From where is the water sourced for snowmaking?

BBMR purchases the water required for snowmaking from the Big Bear Municipal Water District (WMD). This arrangement allows the resort to access the necessary water resources for their snowmaking operations, ensuring the creation of optimal snow conditions for skiing and snowboarding.

How is the decision made regarding which trails to prioritize for snowmaking?

Determining which trails to focus snowmaking efforts on is a strategic process that takes several factors into account:

  • Historical Approach: Past snowmaking efforts, spanning weeks or even months, serve as a basis for decision-making. Prior successful strategies and experiences inform the current approach to snowmaking.
  • Chairlift Accessibility: A key consideration is to ensure ample chairlift access for skiers and snowboarders. This often begins with top-to-bottom coverage on runs that include Summit and beginner trails. This is followed by extending snowmaking to more advanced terrain like Miracle Mile. Expanding both skiing and lift terrain allows for greater capacity, accommodating more visitors and thus increasing ticket sales.
  • Terrain Parks: The construction of terrain parks is another important facet. Focusing snowmaking efforts on building and maintaining terrain parks is vital to ensure their quality. This is essential for attracting visitors seeking specific experiences, such as terrain park enthusiasts.
The decision-making process involves a blend of historical data, the need for comprehensive chairlift access, the expansion of skiing terrain, and catering to specific demands such as terrain park creation. The ultimate goal is to provide a diverse and high-quality skiing and snowboarding experience for guests.

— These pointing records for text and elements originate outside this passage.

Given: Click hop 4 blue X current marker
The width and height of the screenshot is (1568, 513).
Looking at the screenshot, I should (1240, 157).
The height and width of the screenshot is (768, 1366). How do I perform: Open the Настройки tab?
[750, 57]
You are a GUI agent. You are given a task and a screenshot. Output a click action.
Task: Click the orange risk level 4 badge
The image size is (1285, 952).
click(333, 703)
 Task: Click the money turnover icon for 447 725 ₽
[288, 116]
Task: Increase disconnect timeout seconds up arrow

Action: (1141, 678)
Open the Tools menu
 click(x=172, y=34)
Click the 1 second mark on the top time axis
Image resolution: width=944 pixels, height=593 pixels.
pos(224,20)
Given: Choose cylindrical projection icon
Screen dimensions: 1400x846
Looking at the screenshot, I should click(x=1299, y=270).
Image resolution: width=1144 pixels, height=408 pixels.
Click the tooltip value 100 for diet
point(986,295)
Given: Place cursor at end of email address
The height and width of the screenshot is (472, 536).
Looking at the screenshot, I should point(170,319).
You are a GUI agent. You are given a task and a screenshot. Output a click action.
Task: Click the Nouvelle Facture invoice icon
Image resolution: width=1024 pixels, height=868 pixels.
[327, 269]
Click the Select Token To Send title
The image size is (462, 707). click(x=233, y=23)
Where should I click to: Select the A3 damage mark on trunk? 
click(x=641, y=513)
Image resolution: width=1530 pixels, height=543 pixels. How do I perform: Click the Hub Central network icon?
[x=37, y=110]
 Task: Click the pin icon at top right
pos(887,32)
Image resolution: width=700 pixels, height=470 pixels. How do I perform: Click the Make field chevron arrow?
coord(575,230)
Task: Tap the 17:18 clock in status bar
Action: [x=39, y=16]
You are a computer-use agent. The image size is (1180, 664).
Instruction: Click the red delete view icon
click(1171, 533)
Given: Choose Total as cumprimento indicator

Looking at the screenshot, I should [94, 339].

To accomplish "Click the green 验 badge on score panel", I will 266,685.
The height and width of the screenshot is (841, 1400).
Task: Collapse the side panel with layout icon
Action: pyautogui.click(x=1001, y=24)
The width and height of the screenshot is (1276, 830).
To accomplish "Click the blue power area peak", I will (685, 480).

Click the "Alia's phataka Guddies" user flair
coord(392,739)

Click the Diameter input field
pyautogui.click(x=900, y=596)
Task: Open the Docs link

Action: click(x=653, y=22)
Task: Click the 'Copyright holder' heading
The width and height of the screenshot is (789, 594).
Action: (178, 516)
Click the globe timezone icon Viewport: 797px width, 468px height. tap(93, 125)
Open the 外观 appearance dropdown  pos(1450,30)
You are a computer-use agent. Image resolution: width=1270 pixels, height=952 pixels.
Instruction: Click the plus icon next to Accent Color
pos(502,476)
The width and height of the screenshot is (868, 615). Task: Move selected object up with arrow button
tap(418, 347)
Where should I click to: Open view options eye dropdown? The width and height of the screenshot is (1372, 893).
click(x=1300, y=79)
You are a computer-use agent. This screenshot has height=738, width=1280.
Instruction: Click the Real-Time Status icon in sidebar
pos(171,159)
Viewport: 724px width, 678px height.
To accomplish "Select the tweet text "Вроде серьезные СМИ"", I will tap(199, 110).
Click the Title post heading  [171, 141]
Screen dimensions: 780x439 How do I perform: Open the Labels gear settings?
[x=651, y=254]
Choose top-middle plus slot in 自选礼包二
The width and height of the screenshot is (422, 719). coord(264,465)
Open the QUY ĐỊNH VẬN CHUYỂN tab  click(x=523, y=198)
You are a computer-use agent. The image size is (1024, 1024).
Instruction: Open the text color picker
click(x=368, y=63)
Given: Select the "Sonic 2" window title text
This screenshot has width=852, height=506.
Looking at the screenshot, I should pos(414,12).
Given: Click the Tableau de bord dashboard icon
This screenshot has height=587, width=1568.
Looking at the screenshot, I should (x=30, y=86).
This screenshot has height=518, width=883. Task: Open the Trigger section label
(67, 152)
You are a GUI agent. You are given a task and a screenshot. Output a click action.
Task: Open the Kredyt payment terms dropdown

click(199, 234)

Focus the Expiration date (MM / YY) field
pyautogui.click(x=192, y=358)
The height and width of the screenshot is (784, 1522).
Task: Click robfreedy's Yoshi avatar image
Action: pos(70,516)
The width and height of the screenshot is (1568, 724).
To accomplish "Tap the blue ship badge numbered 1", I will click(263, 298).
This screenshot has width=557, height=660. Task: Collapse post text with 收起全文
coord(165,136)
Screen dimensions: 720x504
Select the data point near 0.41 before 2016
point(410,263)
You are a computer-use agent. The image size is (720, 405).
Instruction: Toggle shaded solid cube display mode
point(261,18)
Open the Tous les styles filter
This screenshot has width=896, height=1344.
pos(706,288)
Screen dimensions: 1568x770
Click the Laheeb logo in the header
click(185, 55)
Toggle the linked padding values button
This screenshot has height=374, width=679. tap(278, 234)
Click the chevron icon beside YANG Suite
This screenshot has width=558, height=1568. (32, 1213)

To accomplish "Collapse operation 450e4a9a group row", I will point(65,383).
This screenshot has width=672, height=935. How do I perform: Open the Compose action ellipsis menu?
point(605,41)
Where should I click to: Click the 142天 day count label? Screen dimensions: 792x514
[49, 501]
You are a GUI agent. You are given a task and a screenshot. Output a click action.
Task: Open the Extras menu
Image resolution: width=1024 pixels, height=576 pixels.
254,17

How much time is typically required to cover a trail with artificial snow?
  • BBMR's Timeframe: At Big Bear Mountain Resort, the timeline for getting a trail open through snowmaking ranges from 26 to 48 hours, assuming favorable snowmaking conditions. If conditions are ideal, the process is expedited. However, when weather conditions are less than optimal, it can take significantly longer to achieve the desired coverage.
  • Inversion Layers: A phenomenon called inversion layers comes into play. In Big Bear Valley, for instance, temperatures vary with elevation. While the base area may experience cold temperatures due to its proximity to the lake, the temperature rises as one ascends the hillside. This can lead to challenges in snowmaking, where the base area might be conducive to snow production, but the upper parts of the hill are less favorable due to dramatic temperature changes.
The time required to cover a trail with artificial snow is influenced by the rate of snow production, weather conditions, and the specific geographic and meteorological features of the resort area.

drone view of water in a snowy mountain surrounding

Where are the reservoir systems to manage water resources for snowmaking
  • Water Collection from Lake: The resort operates pumps at the lake to gather water. These pumps feed two separate pipes—one designated for Bear Mountain and another for Snow Summit.
  • On-Hill Reservoirs: The collected water is stored in on-hill reservoirs, contributing to the resort's snowmaking capacity.
  • Snow Valley (SV) Water Source: Snow Valley employs a different water source. They draw water production from two deep water wells. One well is located in the parking lot, while the other is positioned around one-third of the way up the hill. These wells play a significant role in supplying water for snowmaking operations at Snow Valley.
  • Snow Summit (SS) Reservoirs: Snow Summit boasts a substantial storage capacity, with reservoirs capable of holding approximately 18 million gallons of water.
  • Bear Mountain (BM) Reservoirs: Bear Mountain's reservoirs, on the other hand, have a capacity of around 15 million gallons of water.
These reservoirs and wells are essential components of BBMR's snowmaking infrastructure, facilitating the efficient utilization of water resources for optimal artificial snow production.